# Solved: How to remove Internet Explorer 8 address bar



## funguy123us (May 3, 2010)

Hi all,

I like to lock-down IE8 and one of thing i need to do is remove address bar so that users can't type URL. I didn't see any settings or reg keys to remove the Address Bar. I can do this easily in IE6 but not sure about IE8. Any Ideas?


----------



## Phantom010 (Mar 9, 2009)

It cannot be done. It's a security risk and Microsoft has disabled the ability to do so.


----------



## funguy123us (May 3, 2010)

I found the fix:

Run following RegKey:

Windows Registry Editor Version 5.00

[HKEY_LOCAL_MACHINE\SOFTWARE\Policies\Microsoft\Internet Explorer\ToolBars]

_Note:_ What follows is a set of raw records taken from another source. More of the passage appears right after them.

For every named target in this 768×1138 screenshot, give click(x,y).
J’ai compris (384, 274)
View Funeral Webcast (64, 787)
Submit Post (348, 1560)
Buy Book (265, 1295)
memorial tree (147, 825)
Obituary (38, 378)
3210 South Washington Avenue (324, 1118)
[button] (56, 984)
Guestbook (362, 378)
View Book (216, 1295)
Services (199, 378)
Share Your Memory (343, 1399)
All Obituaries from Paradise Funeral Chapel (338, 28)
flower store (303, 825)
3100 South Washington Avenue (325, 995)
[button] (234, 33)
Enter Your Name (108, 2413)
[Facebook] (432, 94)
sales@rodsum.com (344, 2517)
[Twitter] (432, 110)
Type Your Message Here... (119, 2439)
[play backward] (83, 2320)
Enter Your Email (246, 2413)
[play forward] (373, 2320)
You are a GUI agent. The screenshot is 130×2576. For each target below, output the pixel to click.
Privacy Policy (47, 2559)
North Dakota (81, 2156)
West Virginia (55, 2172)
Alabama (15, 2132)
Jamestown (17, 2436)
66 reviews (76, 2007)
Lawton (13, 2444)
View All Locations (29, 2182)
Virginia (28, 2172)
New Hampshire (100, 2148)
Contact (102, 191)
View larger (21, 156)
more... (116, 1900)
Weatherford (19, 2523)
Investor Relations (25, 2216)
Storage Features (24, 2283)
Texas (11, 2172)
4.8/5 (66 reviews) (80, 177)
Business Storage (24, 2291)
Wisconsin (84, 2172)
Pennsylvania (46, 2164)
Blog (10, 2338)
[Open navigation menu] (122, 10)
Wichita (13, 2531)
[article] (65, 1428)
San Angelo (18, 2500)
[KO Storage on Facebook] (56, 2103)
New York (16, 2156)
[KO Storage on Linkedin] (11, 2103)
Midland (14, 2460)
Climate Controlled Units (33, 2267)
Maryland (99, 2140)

[HKEY_LOCAL_MACHINE\SOFTWARE\Policies\Microsoft\Internet Explorer\ToolBars\Restrictions]
"NoNavBar"=dword:00000001


----------



## Phantom010 (Mar 9, 2009)

I'm surprised it can actually be done! Ain't supposed to. Have you tried it yet?


----------



## funguy123us (May 3, 2010)

Phantom010 said:


> I'm surprised it can actually be done! Ain't supposed to. Have you tried it yet?


Yes I have and Yes It works


----------



## VistaRookie (Apr 26, 2008)

That just creates a minor inconvenience, right?
Say a link was in an email, they could still click it and go there.


----------